I did not accept that this correspondence is as full as a medical record would be. Much of the correspondence relates predominantly to plans and proposed courses of action, rather than a record of the patient’s condition at that time.
 
In questioning, [REDACTED] accepted that much of the further information which he gave at the inquest (and referred to in a witness statement) is not recorded anywhere other than his own personal memory.
 
Even leaving aside GMC requirements in relation to record-keeping, it is plainly the case that records are important for patient safety, and storing information about a patient in an individual doctor’s memory is clearly unacceptable.
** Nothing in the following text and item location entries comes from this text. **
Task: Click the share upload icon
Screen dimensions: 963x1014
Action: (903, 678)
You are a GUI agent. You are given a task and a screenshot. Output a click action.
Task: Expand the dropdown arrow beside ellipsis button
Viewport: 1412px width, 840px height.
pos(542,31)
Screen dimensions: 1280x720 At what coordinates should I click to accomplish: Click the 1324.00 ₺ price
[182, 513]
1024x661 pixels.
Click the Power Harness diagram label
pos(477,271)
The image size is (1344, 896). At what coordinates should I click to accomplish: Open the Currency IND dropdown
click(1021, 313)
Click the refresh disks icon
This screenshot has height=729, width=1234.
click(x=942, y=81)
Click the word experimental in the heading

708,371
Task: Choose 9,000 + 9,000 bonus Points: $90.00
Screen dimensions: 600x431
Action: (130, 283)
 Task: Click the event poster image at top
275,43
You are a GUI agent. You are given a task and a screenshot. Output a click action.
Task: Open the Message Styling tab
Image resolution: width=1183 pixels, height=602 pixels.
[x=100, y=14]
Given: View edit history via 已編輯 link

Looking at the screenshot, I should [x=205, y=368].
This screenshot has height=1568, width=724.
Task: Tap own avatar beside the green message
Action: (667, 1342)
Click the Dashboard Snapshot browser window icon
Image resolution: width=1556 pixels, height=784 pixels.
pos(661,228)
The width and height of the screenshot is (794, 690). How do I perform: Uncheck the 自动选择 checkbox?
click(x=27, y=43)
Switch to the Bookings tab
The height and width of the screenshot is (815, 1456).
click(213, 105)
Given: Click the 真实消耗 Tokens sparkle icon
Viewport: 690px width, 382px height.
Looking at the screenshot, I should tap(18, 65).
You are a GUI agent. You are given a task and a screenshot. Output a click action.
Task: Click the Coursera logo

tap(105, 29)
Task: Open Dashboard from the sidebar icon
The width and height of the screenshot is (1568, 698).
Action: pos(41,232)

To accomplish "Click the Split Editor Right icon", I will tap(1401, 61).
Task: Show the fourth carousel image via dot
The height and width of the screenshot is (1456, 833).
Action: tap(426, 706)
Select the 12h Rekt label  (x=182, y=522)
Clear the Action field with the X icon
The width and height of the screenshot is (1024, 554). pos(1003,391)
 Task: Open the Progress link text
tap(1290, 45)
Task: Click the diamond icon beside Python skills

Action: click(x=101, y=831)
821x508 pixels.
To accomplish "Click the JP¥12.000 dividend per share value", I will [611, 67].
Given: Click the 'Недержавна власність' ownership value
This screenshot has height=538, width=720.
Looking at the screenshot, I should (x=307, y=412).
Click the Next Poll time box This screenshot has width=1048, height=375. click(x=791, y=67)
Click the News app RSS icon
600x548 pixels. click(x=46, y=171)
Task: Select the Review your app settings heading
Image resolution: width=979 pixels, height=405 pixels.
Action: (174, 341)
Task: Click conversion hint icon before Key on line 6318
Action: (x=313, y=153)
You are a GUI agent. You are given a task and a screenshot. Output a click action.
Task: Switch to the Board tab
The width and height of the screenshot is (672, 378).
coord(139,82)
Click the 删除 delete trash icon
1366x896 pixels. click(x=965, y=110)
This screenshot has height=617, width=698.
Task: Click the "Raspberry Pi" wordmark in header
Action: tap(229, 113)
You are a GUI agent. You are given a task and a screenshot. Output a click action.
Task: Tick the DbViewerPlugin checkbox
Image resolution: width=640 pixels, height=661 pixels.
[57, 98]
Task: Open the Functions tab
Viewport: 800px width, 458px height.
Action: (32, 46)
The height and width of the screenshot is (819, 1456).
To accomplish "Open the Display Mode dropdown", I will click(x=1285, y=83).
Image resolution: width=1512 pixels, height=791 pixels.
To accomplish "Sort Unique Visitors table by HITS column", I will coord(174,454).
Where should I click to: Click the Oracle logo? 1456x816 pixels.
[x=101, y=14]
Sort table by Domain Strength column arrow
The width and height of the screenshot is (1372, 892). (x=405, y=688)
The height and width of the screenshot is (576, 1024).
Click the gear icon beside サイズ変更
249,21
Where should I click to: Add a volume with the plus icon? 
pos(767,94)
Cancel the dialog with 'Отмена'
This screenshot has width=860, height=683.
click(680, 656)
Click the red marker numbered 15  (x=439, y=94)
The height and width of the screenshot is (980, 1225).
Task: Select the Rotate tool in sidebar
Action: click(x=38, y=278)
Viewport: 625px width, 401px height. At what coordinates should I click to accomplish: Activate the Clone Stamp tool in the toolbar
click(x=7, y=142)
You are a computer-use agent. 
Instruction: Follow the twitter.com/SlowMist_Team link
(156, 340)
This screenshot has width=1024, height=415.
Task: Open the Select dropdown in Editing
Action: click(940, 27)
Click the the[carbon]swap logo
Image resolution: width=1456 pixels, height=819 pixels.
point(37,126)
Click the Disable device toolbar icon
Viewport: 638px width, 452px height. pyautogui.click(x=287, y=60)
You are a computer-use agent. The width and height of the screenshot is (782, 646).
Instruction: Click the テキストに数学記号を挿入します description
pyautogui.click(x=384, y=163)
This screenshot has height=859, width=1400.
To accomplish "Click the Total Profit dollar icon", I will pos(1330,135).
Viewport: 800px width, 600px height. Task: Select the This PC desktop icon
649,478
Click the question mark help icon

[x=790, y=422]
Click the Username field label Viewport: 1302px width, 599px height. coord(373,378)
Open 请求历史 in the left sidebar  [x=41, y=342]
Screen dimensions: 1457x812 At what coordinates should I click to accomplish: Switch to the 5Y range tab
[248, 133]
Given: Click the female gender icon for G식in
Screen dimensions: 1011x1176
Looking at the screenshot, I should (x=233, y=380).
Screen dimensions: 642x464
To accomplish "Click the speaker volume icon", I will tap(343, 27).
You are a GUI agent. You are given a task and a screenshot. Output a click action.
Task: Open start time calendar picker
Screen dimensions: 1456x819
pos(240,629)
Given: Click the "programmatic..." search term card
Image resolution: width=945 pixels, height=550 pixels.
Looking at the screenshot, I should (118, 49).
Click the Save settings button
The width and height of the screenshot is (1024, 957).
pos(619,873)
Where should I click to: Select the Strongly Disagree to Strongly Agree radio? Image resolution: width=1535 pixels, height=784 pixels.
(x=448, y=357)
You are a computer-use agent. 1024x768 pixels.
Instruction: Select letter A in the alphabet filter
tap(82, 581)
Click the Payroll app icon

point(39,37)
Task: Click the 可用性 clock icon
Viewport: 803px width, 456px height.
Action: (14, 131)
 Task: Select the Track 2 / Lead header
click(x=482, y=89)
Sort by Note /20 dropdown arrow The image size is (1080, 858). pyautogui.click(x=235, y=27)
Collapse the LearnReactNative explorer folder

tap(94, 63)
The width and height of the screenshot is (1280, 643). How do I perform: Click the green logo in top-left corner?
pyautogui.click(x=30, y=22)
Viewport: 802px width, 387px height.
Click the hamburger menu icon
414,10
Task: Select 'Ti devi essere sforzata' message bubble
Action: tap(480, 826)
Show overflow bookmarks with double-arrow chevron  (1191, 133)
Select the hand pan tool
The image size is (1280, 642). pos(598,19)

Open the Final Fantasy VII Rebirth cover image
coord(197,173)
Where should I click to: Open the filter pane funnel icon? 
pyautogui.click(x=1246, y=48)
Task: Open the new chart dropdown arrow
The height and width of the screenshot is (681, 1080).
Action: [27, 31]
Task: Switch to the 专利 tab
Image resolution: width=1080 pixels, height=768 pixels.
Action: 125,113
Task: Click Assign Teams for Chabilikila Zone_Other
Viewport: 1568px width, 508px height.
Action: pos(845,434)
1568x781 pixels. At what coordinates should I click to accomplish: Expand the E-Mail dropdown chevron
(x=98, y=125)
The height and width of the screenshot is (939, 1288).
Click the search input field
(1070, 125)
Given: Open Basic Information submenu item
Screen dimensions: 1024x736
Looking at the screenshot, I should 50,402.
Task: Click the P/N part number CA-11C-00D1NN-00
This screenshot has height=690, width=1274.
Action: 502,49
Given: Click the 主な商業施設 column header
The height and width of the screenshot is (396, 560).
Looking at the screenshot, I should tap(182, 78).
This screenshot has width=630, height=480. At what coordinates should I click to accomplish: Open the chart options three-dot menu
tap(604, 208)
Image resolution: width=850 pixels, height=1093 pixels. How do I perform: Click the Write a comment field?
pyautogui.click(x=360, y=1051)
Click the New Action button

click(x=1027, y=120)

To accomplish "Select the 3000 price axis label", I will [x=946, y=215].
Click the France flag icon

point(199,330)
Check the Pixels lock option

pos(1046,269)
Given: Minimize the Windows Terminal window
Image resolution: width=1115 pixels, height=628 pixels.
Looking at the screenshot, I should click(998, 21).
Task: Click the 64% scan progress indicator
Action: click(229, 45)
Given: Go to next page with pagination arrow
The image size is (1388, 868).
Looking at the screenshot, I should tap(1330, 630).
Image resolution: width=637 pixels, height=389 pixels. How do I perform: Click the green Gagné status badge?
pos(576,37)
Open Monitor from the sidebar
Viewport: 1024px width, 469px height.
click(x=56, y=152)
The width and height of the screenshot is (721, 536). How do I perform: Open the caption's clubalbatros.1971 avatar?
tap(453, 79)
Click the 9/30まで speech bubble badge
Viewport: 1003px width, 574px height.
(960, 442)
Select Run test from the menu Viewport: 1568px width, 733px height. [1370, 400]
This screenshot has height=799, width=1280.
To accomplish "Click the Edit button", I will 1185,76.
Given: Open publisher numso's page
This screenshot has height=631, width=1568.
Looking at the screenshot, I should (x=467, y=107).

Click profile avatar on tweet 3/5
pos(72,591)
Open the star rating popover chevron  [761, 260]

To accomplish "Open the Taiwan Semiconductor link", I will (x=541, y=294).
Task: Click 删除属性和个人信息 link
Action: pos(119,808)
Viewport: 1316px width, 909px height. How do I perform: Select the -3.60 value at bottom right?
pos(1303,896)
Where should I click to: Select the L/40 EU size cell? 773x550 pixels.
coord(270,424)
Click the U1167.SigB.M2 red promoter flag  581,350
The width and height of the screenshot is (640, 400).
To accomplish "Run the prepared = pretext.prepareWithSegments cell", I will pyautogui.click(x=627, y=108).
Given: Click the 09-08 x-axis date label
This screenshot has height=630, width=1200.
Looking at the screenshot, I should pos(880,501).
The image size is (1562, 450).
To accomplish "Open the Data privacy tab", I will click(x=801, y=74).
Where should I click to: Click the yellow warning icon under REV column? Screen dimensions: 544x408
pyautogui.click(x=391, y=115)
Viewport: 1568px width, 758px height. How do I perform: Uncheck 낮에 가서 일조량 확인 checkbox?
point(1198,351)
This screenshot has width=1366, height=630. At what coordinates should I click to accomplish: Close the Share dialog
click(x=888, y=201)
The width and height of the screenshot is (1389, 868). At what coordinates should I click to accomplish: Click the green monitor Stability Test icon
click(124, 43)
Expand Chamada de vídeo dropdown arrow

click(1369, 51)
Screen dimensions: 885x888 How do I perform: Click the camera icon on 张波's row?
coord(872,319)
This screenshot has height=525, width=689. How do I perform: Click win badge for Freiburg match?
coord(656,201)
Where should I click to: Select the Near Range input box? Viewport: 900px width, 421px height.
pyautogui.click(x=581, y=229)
Leaving aside the issue of protection for the clinician, this approach carries a risk for patients.
 
I was clear at the inquest that I had no reason to disbelieve the additional evidence which [REDACTED] brought to the inquest – both in his oral evidence in court and in his witness statement – but I am concerned about the risks of this continued approach for other patients. In questioning, [REDACTED] clarified that his intention is to continue practising in this way.

Adequate medical records are fundamental to patient safety, particularly when patients are receiving treatment from numerous clinicians and organisations both in the private sector and in the NHS.
 
I did not find that the record-keeping approach in this case contributed to Mr Lawrence’s death, but I remain concerned of a risk to other patients, in adopting this approach.
5CORONER’S CONCERNS
The issue about which I have concern is clear.
 
[REDACTED] should review his record-keeping approach, perhaps with the benefit of legal advice and reference to GMC guidance. An approach of ‘storing’ information in an individual clinician’s memory carries a risk (including a risk of death) for future patients.
6ACTION SHOULD BE TAKEN
In my opinion, action should be taken to prevent future deaths and I believe you and/or your organisation have the power to take such action.
7YOUR RESPONSE
You are under a duty to respond to this report within 56 days of the date of this report, namely by 16th June 2023.
8COPIES and PUBLICATION
I have sent a copy of my report to the Chief Coroner and to Mr Lawrence’s family. I have also sent a copy to the Spire Hospital in Portsmouth, and to the senior coroner in Hampshire, given the location of these events.
 
To be clear, I have included the Spire Hospital in this regulation 28 report, not because I had concerns about record-keeping within the hospital setting. However, they are involved in recruiting and relying on private consultants to carry out operations for patients under their care.

I do not require a formal response from Spire Hospital.